In line with the proposed cut-off for TRC40 interaction (Guna et al., 2018), we have trapped one TA protein with a TMS hydrophobicity score substantially lower than that of Sec61β, namely, Stx18 (1.62 versus 2.05) based on the GRAVY score to determine TMS hydrophobicity (Kyte and Doolittle, 1982). However, the transmembrane tendency scores (Zhao and London, 2006) for the TMS of Sec61β and Stx18 are similar (21.45 versus 21.62). Generally, this does not mean that transmembrane tendency is a better predictor of the ability of a TA protein to interact with TRC40 since the UBE2J1 and GOSR2 TMS score substantially lower than Sec61β using transmembrane tendency but were nevertheless trapped (this was better predicted by the GRAVY score where they show a higher hydrophobicity than Sec61β, Fig. 6A).

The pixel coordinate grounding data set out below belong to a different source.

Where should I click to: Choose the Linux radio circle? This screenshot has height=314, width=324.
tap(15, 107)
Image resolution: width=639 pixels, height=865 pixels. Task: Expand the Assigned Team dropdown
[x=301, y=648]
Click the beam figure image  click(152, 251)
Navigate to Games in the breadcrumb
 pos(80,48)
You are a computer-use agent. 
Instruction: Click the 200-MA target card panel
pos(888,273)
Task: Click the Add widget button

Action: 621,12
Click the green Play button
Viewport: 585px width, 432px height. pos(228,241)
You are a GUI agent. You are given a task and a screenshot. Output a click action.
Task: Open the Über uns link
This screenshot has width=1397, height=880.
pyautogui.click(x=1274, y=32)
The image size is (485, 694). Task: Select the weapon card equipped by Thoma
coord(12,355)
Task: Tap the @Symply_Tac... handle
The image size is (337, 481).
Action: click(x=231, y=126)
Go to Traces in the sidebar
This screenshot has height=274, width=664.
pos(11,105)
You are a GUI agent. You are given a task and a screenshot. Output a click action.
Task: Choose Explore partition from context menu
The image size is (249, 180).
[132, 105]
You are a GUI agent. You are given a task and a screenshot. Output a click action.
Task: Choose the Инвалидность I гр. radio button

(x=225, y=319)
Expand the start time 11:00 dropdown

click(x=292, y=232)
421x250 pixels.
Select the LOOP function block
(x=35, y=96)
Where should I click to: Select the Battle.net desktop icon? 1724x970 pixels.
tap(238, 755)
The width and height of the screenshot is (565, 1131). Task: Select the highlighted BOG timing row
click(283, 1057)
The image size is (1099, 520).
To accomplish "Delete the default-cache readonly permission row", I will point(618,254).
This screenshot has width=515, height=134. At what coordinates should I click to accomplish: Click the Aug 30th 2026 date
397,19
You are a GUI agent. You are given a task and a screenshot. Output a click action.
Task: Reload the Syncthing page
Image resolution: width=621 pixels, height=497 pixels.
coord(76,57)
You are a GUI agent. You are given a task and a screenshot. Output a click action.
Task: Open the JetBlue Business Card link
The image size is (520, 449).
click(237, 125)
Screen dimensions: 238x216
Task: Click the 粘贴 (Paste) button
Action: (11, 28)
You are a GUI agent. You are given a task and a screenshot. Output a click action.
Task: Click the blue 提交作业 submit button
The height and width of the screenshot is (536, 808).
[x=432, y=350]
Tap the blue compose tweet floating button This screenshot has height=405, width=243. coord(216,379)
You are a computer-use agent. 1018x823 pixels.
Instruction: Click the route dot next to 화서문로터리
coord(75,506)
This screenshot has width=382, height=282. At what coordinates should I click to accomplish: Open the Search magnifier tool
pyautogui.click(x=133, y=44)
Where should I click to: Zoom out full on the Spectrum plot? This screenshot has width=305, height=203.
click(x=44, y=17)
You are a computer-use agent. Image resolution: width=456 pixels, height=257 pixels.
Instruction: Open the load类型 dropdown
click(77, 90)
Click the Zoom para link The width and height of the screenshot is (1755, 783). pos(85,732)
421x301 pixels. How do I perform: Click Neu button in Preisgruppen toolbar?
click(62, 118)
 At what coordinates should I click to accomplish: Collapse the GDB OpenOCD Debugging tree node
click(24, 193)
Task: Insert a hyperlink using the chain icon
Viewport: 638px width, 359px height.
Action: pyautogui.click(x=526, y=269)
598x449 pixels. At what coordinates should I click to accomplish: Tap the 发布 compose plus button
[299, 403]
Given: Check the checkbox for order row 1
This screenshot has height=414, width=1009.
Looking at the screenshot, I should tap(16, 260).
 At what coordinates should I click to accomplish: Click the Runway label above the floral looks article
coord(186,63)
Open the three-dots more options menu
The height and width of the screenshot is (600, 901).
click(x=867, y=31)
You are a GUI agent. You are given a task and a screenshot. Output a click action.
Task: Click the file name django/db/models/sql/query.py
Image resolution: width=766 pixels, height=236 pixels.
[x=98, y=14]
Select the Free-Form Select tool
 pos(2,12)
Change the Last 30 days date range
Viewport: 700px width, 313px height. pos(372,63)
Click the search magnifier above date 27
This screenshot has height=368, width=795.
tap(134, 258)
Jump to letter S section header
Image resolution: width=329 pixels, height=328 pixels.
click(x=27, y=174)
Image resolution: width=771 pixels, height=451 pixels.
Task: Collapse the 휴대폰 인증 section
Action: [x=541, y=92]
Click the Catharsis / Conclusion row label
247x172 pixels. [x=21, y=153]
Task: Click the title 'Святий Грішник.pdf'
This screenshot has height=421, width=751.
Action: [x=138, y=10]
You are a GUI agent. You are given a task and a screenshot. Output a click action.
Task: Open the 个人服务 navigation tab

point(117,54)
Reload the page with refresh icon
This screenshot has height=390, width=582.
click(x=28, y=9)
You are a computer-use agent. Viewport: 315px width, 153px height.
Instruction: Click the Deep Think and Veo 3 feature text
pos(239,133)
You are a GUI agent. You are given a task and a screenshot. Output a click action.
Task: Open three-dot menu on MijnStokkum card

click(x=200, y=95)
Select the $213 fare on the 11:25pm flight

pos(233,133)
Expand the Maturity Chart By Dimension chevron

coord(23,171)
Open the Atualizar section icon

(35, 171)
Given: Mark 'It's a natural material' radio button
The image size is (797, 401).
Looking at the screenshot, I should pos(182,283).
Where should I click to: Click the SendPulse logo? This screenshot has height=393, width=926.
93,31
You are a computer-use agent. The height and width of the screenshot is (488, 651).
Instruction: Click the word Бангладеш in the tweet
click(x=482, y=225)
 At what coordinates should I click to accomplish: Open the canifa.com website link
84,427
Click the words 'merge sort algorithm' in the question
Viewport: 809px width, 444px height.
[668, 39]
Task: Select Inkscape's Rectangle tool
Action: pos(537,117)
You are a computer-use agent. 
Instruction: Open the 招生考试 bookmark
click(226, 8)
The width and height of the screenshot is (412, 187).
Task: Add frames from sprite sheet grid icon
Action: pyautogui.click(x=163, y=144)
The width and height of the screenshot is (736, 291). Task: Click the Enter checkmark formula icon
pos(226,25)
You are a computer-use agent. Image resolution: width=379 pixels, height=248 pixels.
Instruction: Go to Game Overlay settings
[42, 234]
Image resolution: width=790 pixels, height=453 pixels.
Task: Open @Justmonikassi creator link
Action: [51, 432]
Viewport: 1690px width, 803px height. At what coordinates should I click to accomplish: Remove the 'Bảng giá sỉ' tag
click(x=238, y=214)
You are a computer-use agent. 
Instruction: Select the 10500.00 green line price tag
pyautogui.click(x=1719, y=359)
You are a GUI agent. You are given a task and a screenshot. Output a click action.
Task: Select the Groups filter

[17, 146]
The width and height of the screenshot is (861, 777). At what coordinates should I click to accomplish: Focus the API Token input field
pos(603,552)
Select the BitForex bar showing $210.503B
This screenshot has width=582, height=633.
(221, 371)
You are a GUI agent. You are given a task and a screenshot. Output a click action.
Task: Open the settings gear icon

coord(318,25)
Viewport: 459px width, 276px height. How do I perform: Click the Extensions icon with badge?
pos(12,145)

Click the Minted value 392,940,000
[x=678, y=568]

As expected based on the hydrophobicity of the TMS by either score, we exclude PTP1B as a TRC40 client; only marginal effects on its steady-state levels were observed upon combined WRB and TRC40 silencing and it did not co-immunoprecipitate with the trapping mutant of TRC40, although it was detected readily in the cell lysates. This is consistent with the finding that PTP1B is able to spontaneously insert into liposomes (Brambillasca et al., 2006). The two mitochondrial proteins investigated, BNIP3L and Fis1, were not enriched with the trap mutant (Fig. S4B,C). However, their steady-state levels reacted differently to the combined silencing of TRC40 and WRB; this manipulation strongly reduced the steady-state levels of Fis1 but not BNIP3L (Fig. S7). Taken together, these results are consistent with the notion that mitochondrial TA proteins do not use the TRC pathway (Figueiredo Costa et al., 2018). Hence, the effect on Fis1 steady-state levels may relate to another function of TRC40.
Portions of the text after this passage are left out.